Gulraze Anjum, Kurdi Wesam, Tulbah Maha, Niaz Faraz Azim
Department of Obstetrics and Gynaecology, King Faisal Specialist Hospital and Research Centre, Riyadh, Saudi Arabia.
J Coll Physicians Surg Pak. 2013 Mar;23(3):216-8.
We describe two cases of fetal goiter in women with no history of thyroid disease.

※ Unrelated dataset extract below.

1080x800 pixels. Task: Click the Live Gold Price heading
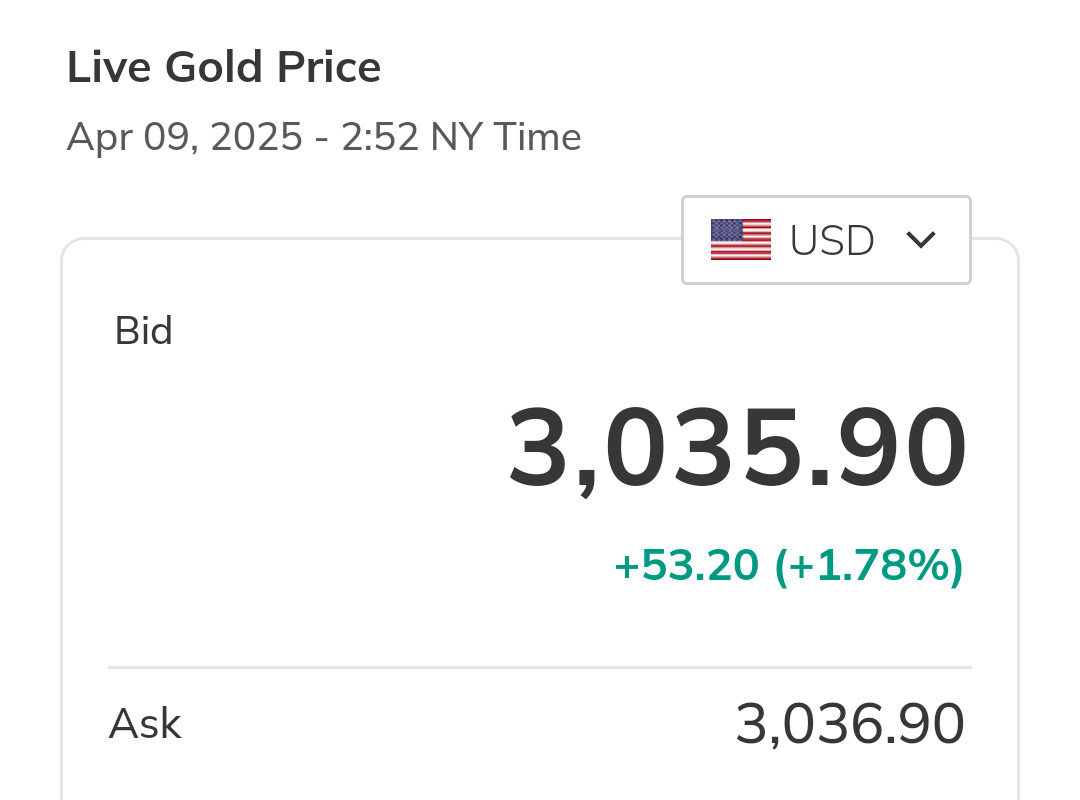[224, 68]
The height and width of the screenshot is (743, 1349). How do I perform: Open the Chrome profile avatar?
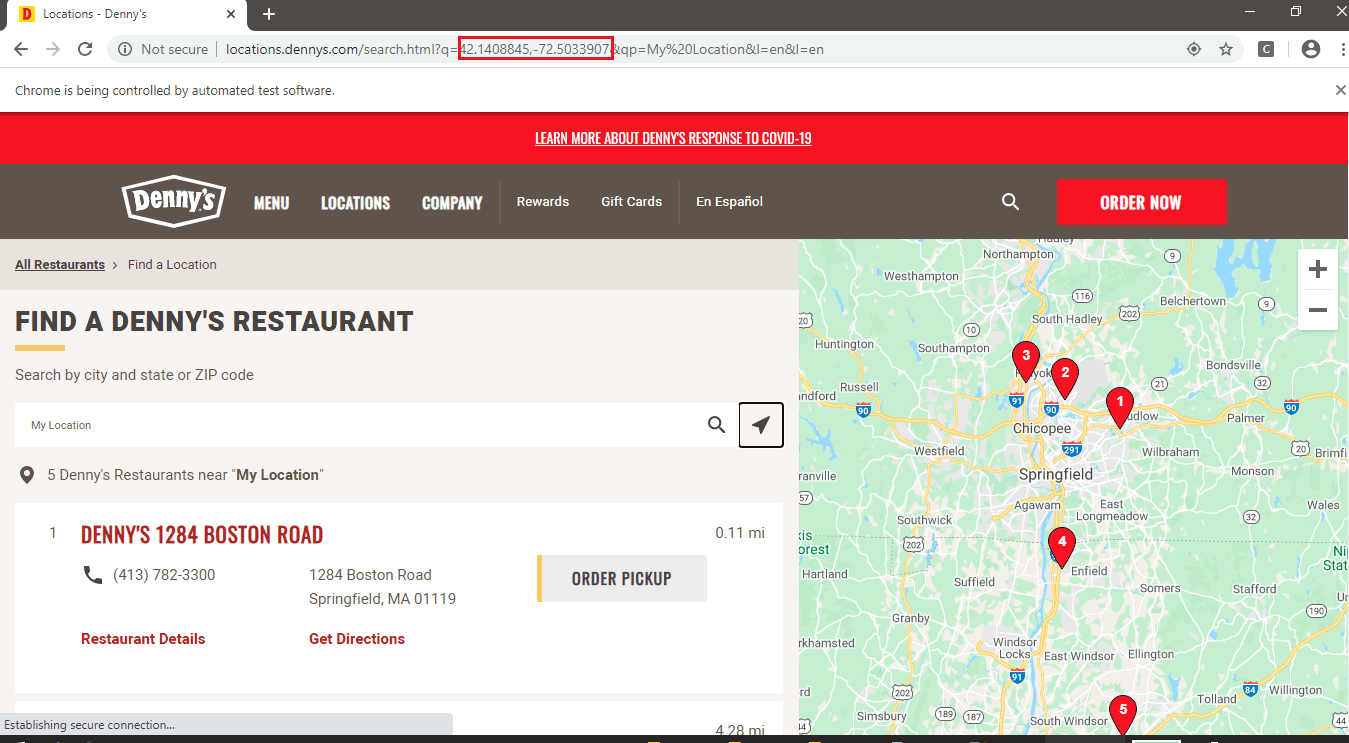(x=1311, y=48)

Diagnosis of fetal goiter during antenatal care was made by ultrasound and MRI. Congenital hypothyroidism was confirmed by fetal blood sampling that was treated with weekly intra-amniotic injections of L-thyroxin. One fetus was initially treated with four weekly intra-amniotic injections of 200 μgms of L-thyroxin, later increased to 400 μgms. The other fetus was treated with only three weekly intraamniotic injections of 400 μgms of L-thyroxin. Therapeutic response was monitored by repeated ultrasound and MRI along with fetal blood sampling. At birth, none of the babies had goiter and were put on oral thyroxin. Post-natal studies were suggestive of congenital hypothyroidism due to dyshormogenesis. No abnormality was detected at follow-up. These cases highlight the role of intra-amniotic thyroxine in management of fetal hypothyroidism with goiter.

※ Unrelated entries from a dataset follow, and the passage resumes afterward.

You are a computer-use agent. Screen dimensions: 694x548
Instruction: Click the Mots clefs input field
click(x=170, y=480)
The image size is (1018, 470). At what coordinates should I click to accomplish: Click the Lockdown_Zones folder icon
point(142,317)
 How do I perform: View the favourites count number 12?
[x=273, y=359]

我们描述了两例无甲状腺疾病病史女性的胎儿甲状腺肿病例。产前检查时通过超声和磁共振成像(MRI)诊断出胎儿甲状腺肿。通过胎儿血样采集确诊先天性甲状腺功能减退症,并通过每周羊膜腔内注射左旋甲状腺素进行治疗。一名胎儿最初每周进行4次羊膜腔内注射200微克左旋甲状腺素,后来增加到400微克。另一名胎儿仅接受了3次每周羊膜腔内注射400微克左旋甲状腺素的治疗。通过重复超声、MRI以及胎儿血样采集监测治疗反应。出生时,所有婴儿均无甲状腺肿,并开始口服甲状腺素。产后研究提示先天性甲状腺功能减退症是由于激素合成障碍所致。随访未发现异常。这些病例突出了羊膜腔内甲状腺素在治疗伴有甲状腺肿的胎儿甲状腺功能减退症中的作用。